**DOMANDE DA SVOLGERE**
**1)** Nel testo sull'angioletto della basilica, in che anno è stato dipinto il cherubino?
**2)** Scrivi il seguito del testo sull'angioletto della basilica, a partire dall'ultima domanda che compare.

**TESTO DI LETTURA**
────

Un angioletto di troppo
In una basilica nata nel IV secolo, a far discutere non è un affresco medievale né un restauro barocco, ma un angioletto dipinto nel 2000 che ricorda la premier. E l’Italia, prevedibilmente, si infiamma.
Editoriale semiserio sulla vicenda del cherubino
“somigliante”.
Eppure, dopo sedici secoli di storia, ciò che la porta sulle
prime pagine non è un ritrovamento archeologico, un affresco medievale o un
restauro barocco. No. È un “cherubino dipinto nel 2000”, opera recente, “alla
maniera”, che improvvisamente si ritrova con un volto che ricorda fin troppo
quello della premier.
Da qui, il pandemonio. In un attimo, il dibattito si accende
e ci si interroga:
– È un omaggio politico?
– Un colpo di fulmine artistico?
– Un gesto di vanità di un decoratore in cerca di
gloria?

────

**MATERIALE RACCOLTO**
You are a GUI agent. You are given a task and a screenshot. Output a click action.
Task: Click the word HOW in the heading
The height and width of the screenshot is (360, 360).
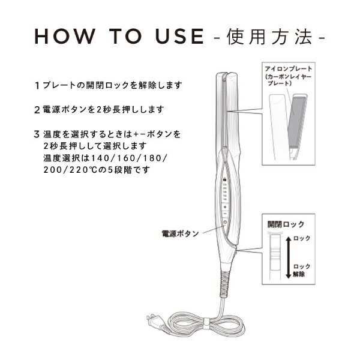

────

**RISPOSTE AI COMPITI**
**1)** Nel 2000.

**2)**
– L’iniziativa di un sacrestano con idee molto chiare e un
pennello troppo libero?
Le ipotesi si moltiplicano come ex voto. E tutte,
curiosamente, parlano più degli esseri umani che dell’arte. Perché il punto non
è il cherubino — povero, lui non ha colpe — ma il fatto che in Italia ogni
immagine diventa simbolo, ogni simbolo diventa opinione, e ogni opinione
diventa polemica.
Il paradosso è che, se l’opera fosse stata davvero del
Seicento, forse la discussione sarebbe stata più sobria. Ma il fatto che sia
recente, e per giunta “alla maniera”, rende il gesto più scoperto, più
leggibile, più vulnerabile. E quindi perfetto per diventare un caso nazionale.
Alla fine, il vero spettacolo non è il volto del cherubino,
ma il modo in cui il Paese reagisce: con indignazione, ironia, sospetto,
teatralità. Una commedia tutta nostra, che si recita da secoli,
indipendentemente dall’epoca delle opere coinvolte. E mentre il dibattito
infuria, la basilica — che ha visto passare imperatori, papi, rivoluzioni,
restauri e controriforme — osserva tutto con la pazienza di chi sa che, in
fondo, anche questa passerà.
Michelangelo, da qualche parte, continua a non essere
coinvolto. E forse, per una volta, ne è sinceramente sollevato.